Born in 1925 and the daughter of an Osage tribe member, Maria Tallchief was the first Native American to become a principal dancer in a ballet company, and is considered to be America’s first prima ballerina. She danced with the Ballets Russes and New York City Ballet, and with American Ballet Theatre as a guest artist. Tallchief also became the first American to dance with the Paris Opéra Ballet and the first American to perform at the Bolshoi Theater in Moscow. In 1999, she was awarded the National Medal of Arts, the highest award given to artists by the U.S. government. Throughout her career and despite facing discrimination, she declined to change her name and remained proud and vocal about her Native heritage.

Anna Pavlova

One of the most recognizable names in ballet is Anna Pavlova, the famous prima who danced with the Imperial Ballet in Russia and gave guest performances in New York City and London.
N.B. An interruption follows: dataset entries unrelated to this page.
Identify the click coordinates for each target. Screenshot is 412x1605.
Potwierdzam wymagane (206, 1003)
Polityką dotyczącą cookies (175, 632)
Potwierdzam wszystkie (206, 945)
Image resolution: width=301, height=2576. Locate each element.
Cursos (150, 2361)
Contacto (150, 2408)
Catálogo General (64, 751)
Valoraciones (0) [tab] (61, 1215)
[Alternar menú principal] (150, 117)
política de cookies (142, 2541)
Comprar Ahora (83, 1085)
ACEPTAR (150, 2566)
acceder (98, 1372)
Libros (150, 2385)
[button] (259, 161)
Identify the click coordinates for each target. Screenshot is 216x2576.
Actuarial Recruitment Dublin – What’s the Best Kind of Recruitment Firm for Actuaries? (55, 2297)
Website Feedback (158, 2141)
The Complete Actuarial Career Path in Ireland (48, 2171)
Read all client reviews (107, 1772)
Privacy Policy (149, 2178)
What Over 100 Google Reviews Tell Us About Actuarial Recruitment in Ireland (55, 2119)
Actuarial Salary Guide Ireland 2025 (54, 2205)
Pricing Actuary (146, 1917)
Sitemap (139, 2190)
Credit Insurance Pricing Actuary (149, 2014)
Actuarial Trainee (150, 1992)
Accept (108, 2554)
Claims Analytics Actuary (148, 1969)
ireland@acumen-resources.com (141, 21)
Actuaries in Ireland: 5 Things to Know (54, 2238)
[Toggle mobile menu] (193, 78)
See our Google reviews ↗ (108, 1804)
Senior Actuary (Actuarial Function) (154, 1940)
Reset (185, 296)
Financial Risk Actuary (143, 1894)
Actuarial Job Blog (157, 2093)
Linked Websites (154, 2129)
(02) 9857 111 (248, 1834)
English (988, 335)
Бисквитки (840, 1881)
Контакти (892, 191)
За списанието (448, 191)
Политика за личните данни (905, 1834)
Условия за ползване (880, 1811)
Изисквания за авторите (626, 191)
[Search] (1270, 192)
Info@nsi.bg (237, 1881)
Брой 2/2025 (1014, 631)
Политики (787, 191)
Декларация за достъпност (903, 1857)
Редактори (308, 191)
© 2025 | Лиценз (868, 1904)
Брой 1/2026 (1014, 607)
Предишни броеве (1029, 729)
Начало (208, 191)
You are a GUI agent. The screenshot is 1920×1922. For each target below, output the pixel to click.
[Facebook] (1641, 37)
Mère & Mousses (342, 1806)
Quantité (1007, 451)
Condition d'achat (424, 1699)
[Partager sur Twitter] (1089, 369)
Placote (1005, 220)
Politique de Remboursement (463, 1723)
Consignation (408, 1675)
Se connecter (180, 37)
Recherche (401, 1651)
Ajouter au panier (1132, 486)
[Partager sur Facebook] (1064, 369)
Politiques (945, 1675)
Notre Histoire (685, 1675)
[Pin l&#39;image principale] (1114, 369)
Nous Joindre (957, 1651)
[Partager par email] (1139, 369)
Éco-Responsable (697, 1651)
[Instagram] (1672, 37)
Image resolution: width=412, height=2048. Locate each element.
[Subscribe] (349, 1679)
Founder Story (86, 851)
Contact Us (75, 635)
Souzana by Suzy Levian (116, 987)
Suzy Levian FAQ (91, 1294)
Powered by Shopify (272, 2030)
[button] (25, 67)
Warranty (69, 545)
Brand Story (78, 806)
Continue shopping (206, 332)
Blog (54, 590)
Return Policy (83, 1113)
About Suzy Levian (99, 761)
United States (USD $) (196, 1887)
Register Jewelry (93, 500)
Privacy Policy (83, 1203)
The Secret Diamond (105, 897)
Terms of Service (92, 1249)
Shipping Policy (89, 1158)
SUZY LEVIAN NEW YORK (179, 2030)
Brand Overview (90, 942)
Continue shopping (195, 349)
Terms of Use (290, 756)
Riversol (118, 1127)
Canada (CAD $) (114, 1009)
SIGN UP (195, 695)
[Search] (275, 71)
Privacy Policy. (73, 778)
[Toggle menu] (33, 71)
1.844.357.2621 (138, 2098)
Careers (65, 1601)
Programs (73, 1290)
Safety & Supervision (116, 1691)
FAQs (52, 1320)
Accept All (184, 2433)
She became so uniquely popular that she toured as a soloist, dancing variations and excerpts from ballets to rapturous audiences. One such solo was her signature dance, The Dying Swan. Anna Pavlova is also credited with inventing the modern pointe shoe, when she added a leather sole to form a shank and darned the tip to harden the shoe’s box.

Ruth St. Denis

As a young dancer in New York City, Ruth Dennis came across a cigarette poster featuring an illustration of the goddess Isis, and was so inspired that she choreographed an innovative modern dance routine—loosely “inspired” by an imagined version of dance traditions from the Far East—that catapulted her to fame. Later, alongside her husband Ted Shawn, Ruth St. Denis (as she’d begun to call herself) founded the influential Denishawn Dance School and Company in Los Angeles. Students like Martha Graham later carried on her legacy of evolving and popularizing modern dance. St. Denis also founded the first dance department at an American university, Adelphi University.